Researchers have detected another new strain, R.1 variant, that has also lead to a small rise in virus cases in the United States. Though the strain has not yet been classified as a variant of concern yet, there has been a developed interest among scientists about the variant and they have urged people, especially in the US, to stay vigilant.
In this article, you will find everything there is to know about the new R.1 variant of the coronavirus.
What is the R.1 variant of the coronavirus?
The R.1 variant is the new strain of the COVID-19 causing coronavirus. The variant was first discovered in Japan in 2020. Since its emergence, it has been detected in around 35 countries, including the United States of America.
The latest report suggests that the variant has infected more than 10,000 people worldwide.

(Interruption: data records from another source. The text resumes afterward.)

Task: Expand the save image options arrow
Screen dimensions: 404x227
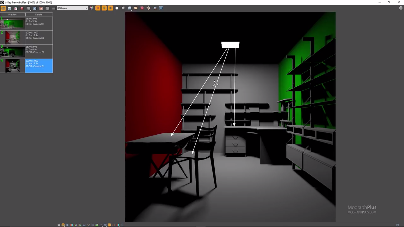Action: pyautogui.click(x=132, y=10)
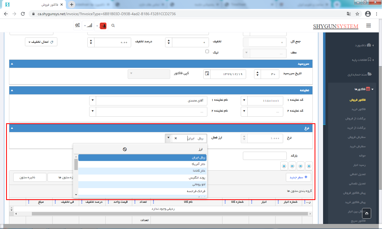Open the calendar picker for due date
Image resolution: width=382 pixels, height=229 pixels.
point(207,74)
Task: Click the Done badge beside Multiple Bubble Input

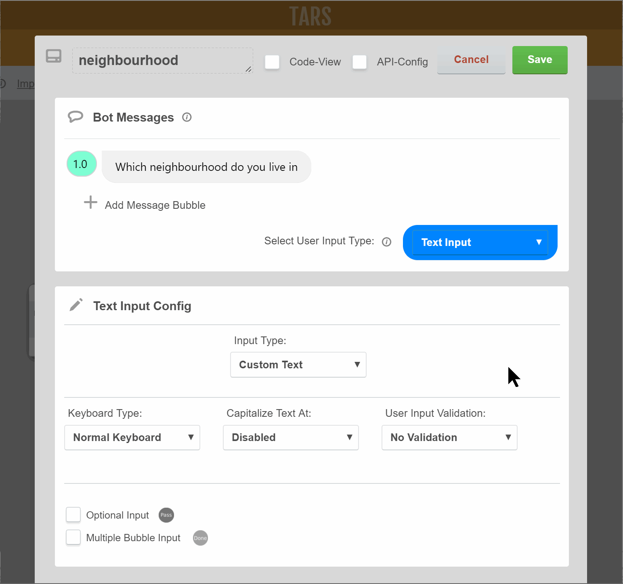Action: pos(200,538)
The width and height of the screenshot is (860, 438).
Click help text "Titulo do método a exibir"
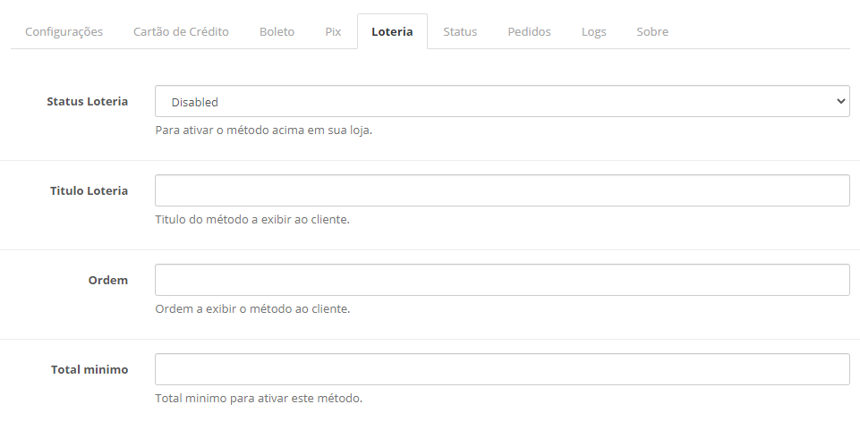[x=251, y=219]
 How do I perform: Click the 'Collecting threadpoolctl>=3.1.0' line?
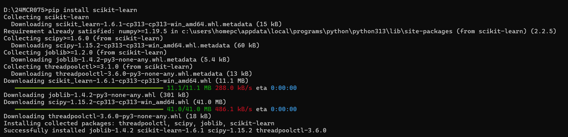[x=98, y=66]
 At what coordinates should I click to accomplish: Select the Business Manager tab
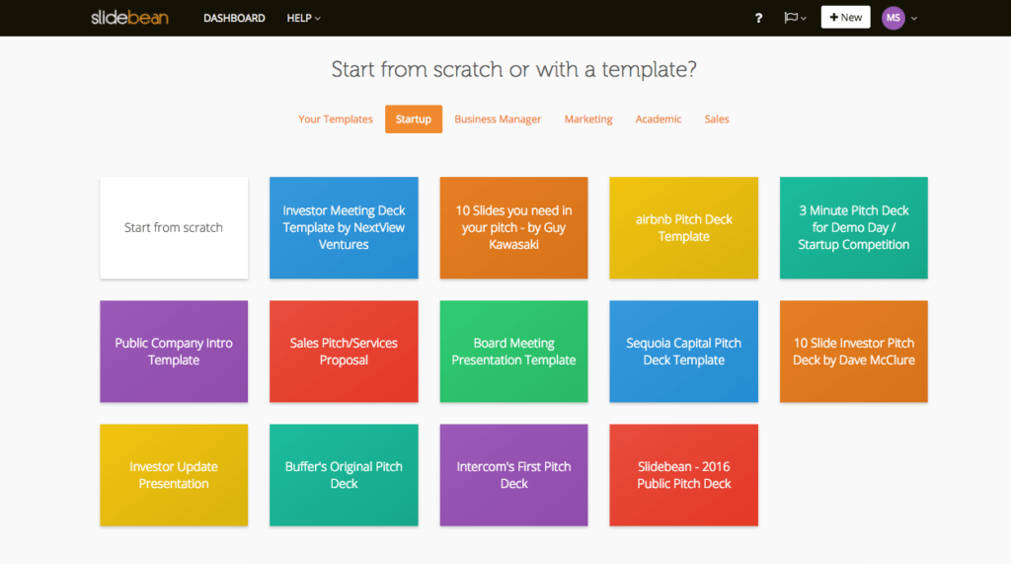498,119
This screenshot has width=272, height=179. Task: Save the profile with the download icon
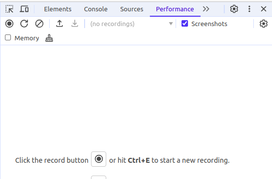pos(75,24)
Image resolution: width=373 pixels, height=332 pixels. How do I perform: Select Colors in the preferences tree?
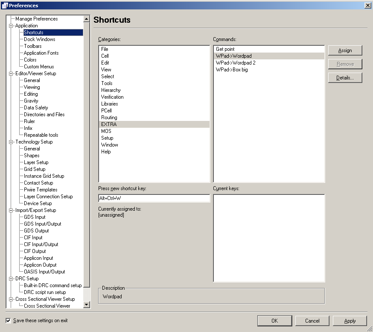pyautogui.click(x=30, y=60)
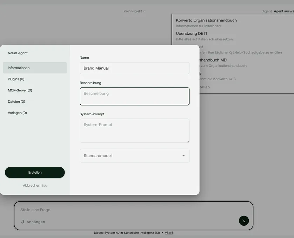Show the Vorlagen (0) tab

click(x=18, y=113)
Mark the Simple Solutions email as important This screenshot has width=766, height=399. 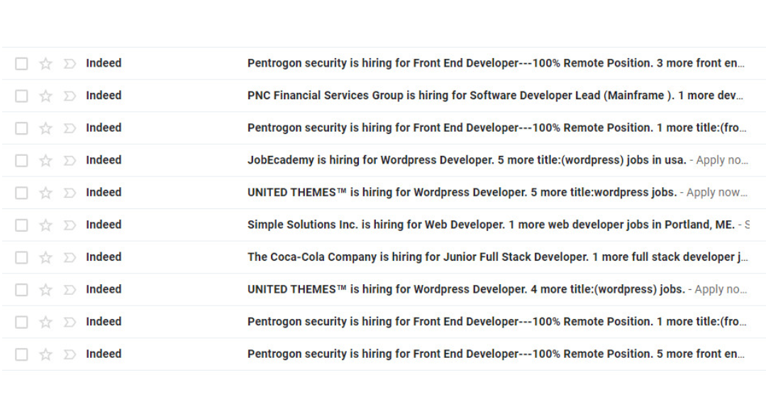pos(70,225)
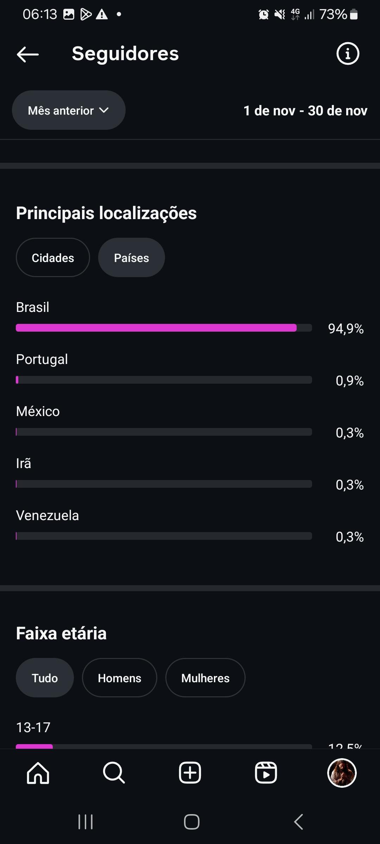Image resolution: width=380 pixels, height=844 pixels.
Task: Open the info icon in header
Action: tap(348, 54)
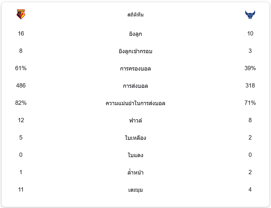This screenshot has height=208, width=271.
Task: Select Oxford's 10 shots value
Action: pyautogui.click(x=250, y=34)
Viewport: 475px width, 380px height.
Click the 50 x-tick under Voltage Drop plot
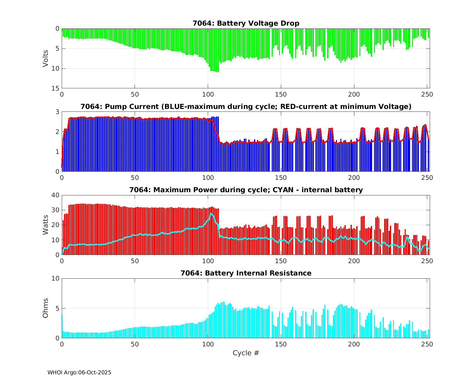click(135, 94)
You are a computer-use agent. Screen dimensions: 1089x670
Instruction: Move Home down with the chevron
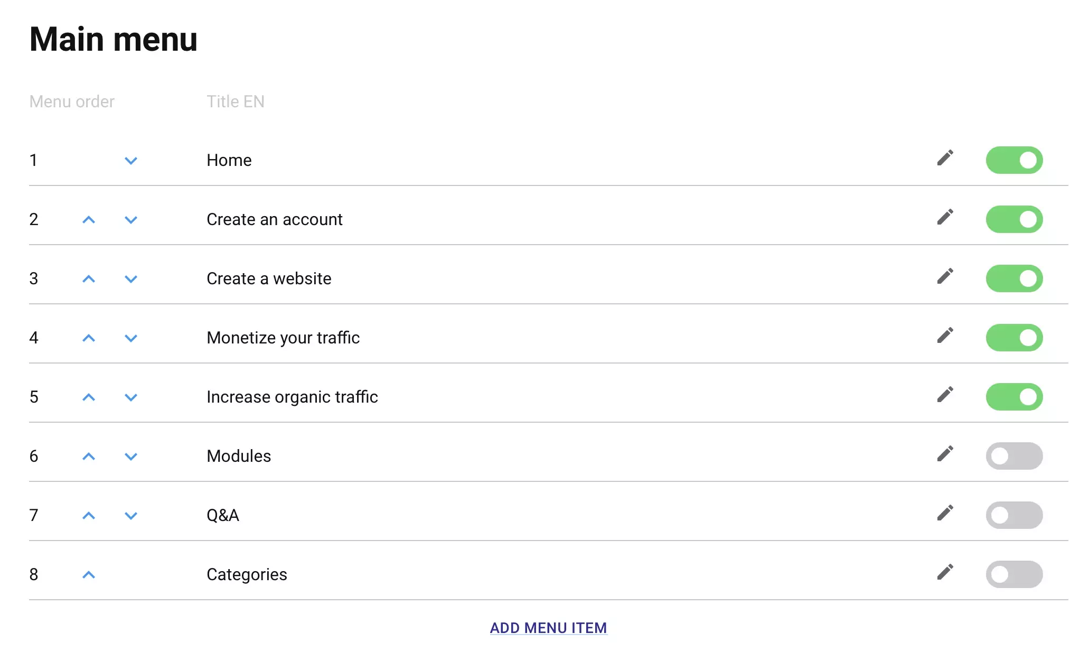coord(131,161)
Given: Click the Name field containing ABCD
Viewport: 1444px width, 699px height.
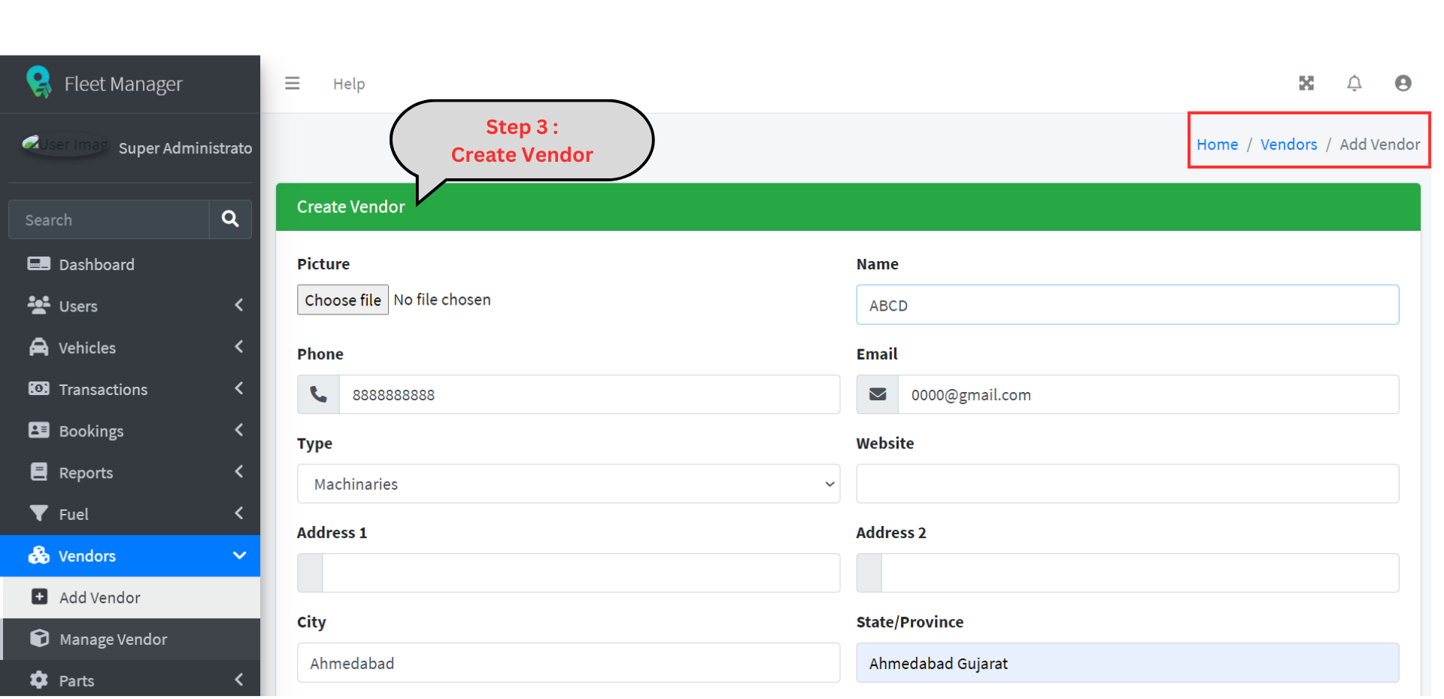Looking at the screenshot, I should [1127, 305].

A Morbidity and Mortality Weekly Report from the Centers for Disease Control and Prevention (CDC), found that the R.1 mutations have existed in the US since April 2021. Currently, the R.1 variant is not listed as a variant of concern or interest by the CDC or WHO.
Is the R.1 variant of the coronavirus, dangeorus?
According to CDC, the R.1 contains a combination of viral mutations. This means that apart from the potential escape mutations of the spike protein is the receptor-binding domain (E484K). The variant also contains W152L mutation in the N-terminal domain, a region of the spike protein that is the target of antibodies that could reduce the potency of the vaccine.
The 484 mutation leads to increased resistance to antibodies in convalescent sera and to neutralizing monoclonal antibodies. The E484K domain found in R.1 variant also exists in the Beta, Gamma, Eta, Iota, and Mu variants, which are termed as variants of concern.
This potency of the newly discovered variant has led scientists to believe that the mutations present in the R.1 variant make it capable enough to intrude the antibodies protection, even in people who have been fully vaccinated against the virus.